• Goal of the exercise:
The answer must be every line from the listing that holds the string "click".
** Data to use follows **
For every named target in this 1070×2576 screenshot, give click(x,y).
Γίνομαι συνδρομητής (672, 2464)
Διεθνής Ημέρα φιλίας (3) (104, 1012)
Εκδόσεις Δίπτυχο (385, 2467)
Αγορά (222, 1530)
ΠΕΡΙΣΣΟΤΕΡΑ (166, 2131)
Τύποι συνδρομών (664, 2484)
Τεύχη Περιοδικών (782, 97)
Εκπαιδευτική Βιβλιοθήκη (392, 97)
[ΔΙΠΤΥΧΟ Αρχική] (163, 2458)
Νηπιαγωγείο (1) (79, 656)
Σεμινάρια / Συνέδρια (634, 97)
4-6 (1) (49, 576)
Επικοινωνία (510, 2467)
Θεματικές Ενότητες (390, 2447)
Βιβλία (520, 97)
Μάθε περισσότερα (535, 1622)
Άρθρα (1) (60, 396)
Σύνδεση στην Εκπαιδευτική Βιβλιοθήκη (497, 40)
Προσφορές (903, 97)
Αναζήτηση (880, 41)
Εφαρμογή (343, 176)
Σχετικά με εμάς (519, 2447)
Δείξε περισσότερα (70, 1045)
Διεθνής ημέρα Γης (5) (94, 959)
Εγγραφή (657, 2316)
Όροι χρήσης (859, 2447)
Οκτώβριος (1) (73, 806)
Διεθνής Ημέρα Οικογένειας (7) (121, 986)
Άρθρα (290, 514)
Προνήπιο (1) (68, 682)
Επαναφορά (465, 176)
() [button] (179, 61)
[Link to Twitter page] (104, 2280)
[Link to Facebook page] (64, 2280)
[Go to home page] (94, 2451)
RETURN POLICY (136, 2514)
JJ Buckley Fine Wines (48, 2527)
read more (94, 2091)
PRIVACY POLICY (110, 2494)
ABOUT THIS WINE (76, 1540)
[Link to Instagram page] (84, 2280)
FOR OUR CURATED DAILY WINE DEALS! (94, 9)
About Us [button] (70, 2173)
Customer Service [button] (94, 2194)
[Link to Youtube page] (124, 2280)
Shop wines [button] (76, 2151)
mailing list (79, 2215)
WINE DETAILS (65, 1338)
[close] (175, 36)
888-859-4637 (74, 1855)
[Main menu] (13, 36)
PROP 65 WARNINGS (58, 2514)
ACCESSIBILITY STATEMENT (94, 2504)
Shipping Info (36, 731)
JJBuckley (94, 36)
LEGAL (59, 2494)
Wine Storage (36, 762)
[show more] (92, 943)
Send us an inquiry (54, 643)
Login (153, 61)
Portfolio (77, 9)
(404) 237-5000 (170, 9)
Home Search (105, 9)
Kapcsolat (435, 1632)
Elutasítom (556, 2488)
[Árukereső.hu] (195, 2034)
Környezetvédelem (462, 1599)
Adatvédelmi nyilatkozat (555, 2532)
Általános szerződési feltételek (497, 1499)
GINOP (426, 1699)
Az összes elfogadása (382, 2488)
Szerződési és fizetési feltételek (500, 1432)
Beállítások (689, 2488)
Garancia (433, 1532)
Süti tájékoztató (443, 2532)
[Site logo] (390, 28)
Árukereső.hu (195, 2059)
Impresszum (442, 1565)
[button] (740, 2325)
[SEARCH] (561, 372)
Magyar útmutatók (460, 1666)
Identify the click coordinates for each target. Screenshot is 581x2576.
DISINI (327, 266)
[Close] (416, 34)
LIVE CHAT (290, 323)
** End of Data to use **
• Exercise answer:
For every named target in this 1070×2576 screenshot, give click(x,y).
Identify the click coordinates for each target. Screenshot is 581x2576.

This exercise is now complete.